FGTSでも20億レを横流し=CAIXA職員共謀の大型詐欺

連邦警察(PF)は、連邦貯蓄銀行(CAIXA)の職員が加担し、過去5年間で少なくとも20億レアル(約505億円)の公的資金を不正に流用した大規模な詐欺スキームを摘発した。犯罪組織は勤続期間保障基金(FGTS)や失業手当などの給付金の受給者情報を不正に入手し、「CAIXA Tem」という公的給付金専用のデジタル口座アプリを乗っ取って、送金や現金の引き出しを行っていた。この内容は20日に放送されたグローボ局の報道番組「ファンタスチコ」で取り上げられ、同日付G1など(1)(2)(3)でも報じられた。
犯行は銀行内部の協力者の助けを得、極めて巧妙に行われていた。犯行グループはインターネット上の違法サイトから数千件に及ぶ納税者番号(CPF)を入手し、その情報から受給資格のある個人を特定。こうして収集した個人情報は共謀していた同行職員に渡され、「CAIXA Tem」アプリ内の登録情報、特に被害者のメールアドレスが犯行グループの管理下にあるアドレスに書き換えられた。
その結果、新たなパスワードの生成が可能となった犯人たちは、対象口座に対する完全な支配権を手に入れ、即時決済システムのPixを用いた送金、請求書の支払、さらには現金の引き出しなどを実行していた。中には、グループの指示により、銀行窓口で直接現金を引き出す行為に及んだ行員も存在した。
犯行グループは、複数の口座に一度にアクセスできる専用のソフトウェアも駆使し、迅速に操作を行っていたという。1件あたりの被害金額はさほど大きくなかったが、同様の手口を繰り返し、多額の金を不正に取得していたとされる。
PFは犯行グループの首謀者の名前を明かしていないが、「ファンタスチコ」の独自調査によれば、その人物は「カレカ(坊主頭)」という通称で知られ、給付金受給者の口座に不正アクセスする犯行を指揮していた。彼は2022年に、リオ市内の同行支店付近で共犯者と共に逮捕されたが、2人はその後保釈され、起訴手続き待ちの状態だ。逮捕時に押収されたノートパソコンには、犯行の全貌を示す証拠が記録されていた。
PFには2010年以降、この種の犯罪に対処するための専門部門が設けられている。先週はリオ州内14市で新たな捜査活動を行い、携帯電話やコンピューターなどの証拠品を押収。この手口による詐欺は、複数の犯罪組織によって全国的に行われているという。
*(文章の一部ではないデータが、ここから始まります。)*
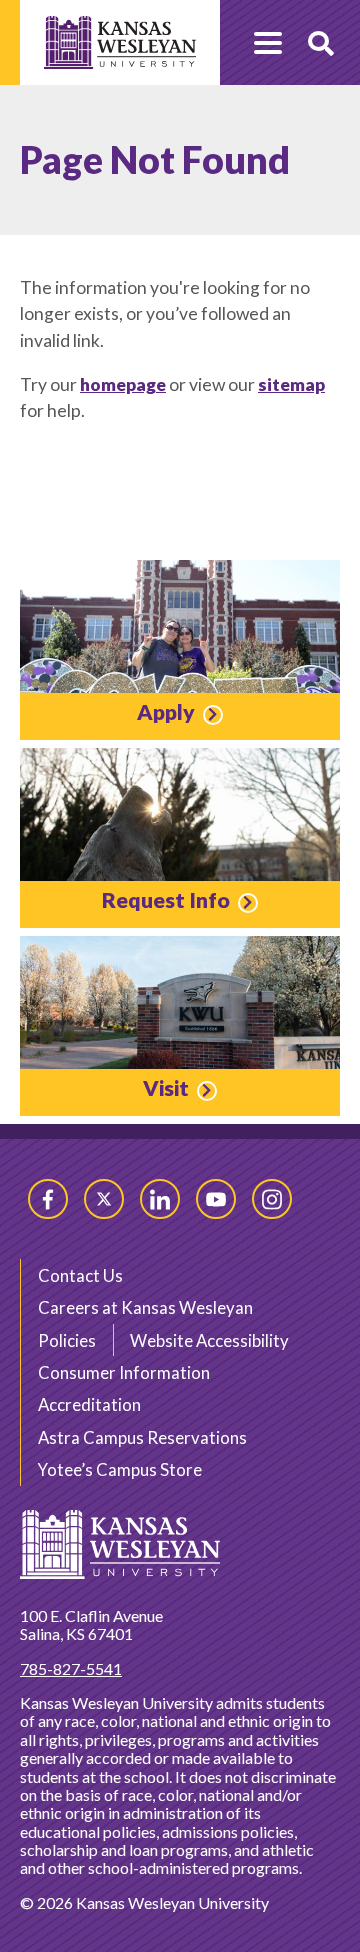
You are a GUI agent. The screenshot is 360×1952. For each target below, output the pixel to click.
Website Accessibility (209, 1340)
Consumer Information (124, 1372)
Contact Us (80, 1275)
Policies (67, 1340)
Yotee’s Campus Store (120, 1469)
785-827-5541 (71, 1668)
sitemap (291, 384)
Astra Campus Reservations (142, 1437)
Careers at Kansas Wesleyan (145, 1307)
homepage (123, 384)
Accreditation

同件担当の捜査官ペドロ・シルヴァ氏は、「問題の本質は金融機関のデジタルセキュリティの脆弱性と監視システムの甘さにある。詐欺対策部門の強化は極めて重要であり、オンライン上で発生している不正や不規則な取引を即座に検出することが求められている」と強調した。
一方、CAIXAは声明で、詐欺に関与した職員は既に解雇し、不正に引き出された資金は全額が被害者に返還されたと発表した。また、現在は新たなセキュリティ対策が講じられており、生体認証や人工知能を活用した予測型モニタリングシステムの導入が進められていることも明らかにした。